■ ACTIVITY ■
Copy out exactly the lines from the one containing "Click the Chef logo icon" to the end of the records below, both included, and nothing else.

**** DATASET

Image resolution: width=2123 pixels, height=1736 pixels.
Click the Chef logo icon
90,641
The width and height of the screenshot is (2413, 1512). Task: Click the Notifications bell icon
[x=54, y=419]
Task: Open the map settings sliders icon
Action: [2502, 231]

********

■ YOUR SOLUTION ■
Click the Chef logo icon
90,641
The width and height of the screenshot is (2413, 1512). Task: Click the Notifications bell icon
[x=54, y=419]
Task: Open the map settings sliders icon
Action: [2502, 231]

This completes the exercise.